Plusieurs éléments factuels doivent être rappelés ici, même si les français s’en moquent, persuadés qu’ils sont que la libéralisation des bus entre Albi et Charleville-Mézières est une affaire bien plus importante, et concentrés qu’ils sont sur l’essentiel (une baisse de 2,5 points de charges sociales compensée par une hausse de 1,7 points de CSG : la révolution est en marche) :

1/ la Bundesbank tempête toujours et partout contre le « laxisme monétaire », contre l’inflation « au coin de la rue », contre le Quantitative Easing, contre les « taux bas », etc. Petit problème : l’inflation est un volcan éteint en Allemagne, même avec un euro prétendument « trop bas », même avec des taux négatifs jusqu’à 5 ans, même avec le pseudo « plein emploi », etc.

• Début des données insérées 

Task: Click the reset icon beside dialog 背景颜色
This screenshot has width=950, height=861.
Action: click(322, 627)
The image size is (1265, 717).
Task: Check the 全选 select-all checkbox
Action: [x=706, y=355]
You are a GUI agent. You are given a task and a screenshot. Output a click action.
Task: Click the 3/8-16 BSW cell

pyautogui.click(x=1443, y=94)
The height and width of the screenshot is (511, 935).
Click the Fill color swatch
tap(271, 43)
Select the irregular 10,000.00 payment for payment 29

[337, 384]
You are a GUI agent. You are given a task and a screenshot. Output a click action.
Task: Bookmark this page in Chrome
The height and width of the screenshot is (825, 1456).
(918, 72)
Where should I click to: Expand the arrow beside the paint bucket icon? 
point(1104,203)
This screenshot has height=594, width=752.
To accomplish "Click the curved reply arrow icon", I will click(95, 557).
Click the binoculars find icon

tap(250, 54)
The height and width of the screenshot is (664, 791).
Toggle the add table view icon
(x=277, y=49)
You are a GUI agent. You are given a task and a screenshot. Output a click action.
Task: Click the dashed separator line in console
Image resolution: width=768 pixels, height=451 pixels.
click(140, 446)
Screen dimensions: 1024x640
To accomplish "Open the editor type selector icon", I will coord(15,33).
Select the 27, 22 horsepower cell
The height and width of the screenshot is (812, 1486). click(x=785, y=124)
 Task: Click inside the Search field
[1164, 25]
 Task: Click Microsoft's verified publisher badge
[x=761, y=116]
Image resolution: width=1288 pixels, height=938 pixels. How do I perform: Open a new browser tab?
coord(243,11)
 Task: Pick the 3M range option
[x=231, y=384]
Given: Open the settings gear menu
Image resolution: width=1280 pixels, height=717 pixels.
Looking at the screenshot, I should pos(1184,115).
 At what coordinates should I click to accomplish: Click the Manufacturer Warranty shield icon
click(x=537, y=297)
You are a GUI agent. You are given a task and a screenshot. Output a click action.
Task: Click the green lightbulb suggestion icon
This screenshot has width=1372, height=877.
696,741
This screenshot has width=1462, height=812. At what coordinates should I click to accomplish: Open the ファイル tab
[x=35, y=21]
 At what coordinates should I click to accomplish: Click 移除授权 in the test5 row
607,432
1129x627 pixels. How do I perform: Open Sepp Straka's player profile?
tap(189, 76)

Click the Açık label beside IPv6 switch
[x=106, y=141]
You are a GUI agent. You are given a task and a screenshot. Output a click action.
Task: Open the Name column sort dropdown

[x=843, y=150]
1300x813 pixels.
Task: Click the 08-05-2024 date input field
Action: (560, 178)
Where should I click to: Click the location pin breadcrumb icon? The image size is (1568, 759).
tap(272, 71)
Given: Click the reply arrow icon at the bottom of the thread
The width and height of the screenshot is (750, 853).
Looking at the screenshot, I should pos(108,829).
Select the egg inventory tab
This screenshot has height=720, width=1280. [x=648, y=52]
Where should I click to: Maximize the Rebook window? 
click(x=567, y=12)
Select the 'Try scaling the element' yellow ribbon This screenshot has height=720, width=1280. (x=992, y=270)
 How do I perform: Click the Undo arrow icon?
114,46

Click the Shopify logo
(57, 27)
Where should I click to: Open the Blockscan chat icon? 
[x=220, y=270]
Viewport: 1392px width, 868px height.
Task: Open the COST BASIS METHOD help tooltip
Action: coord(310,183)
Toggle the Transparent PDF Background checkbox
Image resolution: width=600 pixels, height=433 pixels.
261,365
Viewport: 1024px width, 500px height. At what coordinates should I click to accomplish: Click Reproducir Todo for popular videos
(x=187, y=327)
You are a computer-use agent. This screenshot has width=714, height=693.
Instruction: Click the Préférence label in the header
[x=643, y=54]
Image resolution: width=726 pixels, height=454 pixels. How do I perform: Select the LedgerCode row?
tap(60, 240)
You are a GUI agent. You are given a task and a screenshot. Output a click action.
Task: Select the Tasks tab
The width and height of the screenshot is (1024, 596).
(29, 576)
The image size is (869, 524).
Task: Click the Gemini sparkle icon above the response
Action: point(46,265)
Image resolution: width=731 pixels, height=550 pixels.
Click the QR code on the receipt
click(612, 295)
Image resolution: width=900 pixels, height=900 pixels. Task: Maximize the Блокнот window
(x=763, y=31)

Les jérémiades continuent pourtant, de plus en plus surréalistes, comme la fameuse « paupérisation du prolétariat » brandie dans les années 50 par le Parti Communiste (en plein milieu de la phase d’avancées économiques et sociales la plus extraordinaire de l’histoire) : 

Dit autrement, la nomination de Weidmann consisterait à porter (encore plus) au pouvoir économique européen des gens qui ont eu tout faux depuis au moins 10 ans sur tout (les taux, la macroéconomie nationale et globale, les banques, etc.), systématiquement, et avec des conséquences fâcheuses (la montée des taux BCE en 2011, par exemple…), et sans jamais s’excuser. Je sais que cette tendance est à la mode un peu partout, c’est tout de même affligeant : la technocratie est déjà détestable quand elle conduit à un monopole des gens qui ne disent pas ce qu’ils savent, elle devient ridicule quand elle mène à un monopole des gens qui ne savent pas ce qu’ils disent. 

(petite parenthèse humoristique : selon une étude, wp n°2047, publiée le 19 avril par la Banque centrale européenne, 43,7% des banquiers centraux interrogés disent avoir fait l’objet de critiques. Le taux monte à 62,5% pour les banques centrales des seuls pays développés. Les banquiers centraux ont désormais un pouvoir de vie et de mort sur vos économies, sur vos banques, sur vos emplois, mais si vous les critiquer c’est embêtant pour leur indépendance, le premier pas vers une dangereuse « fiscal dominance » qui pourrait conduire un jour au scénario vénézuélien ; j’exagère à peine).  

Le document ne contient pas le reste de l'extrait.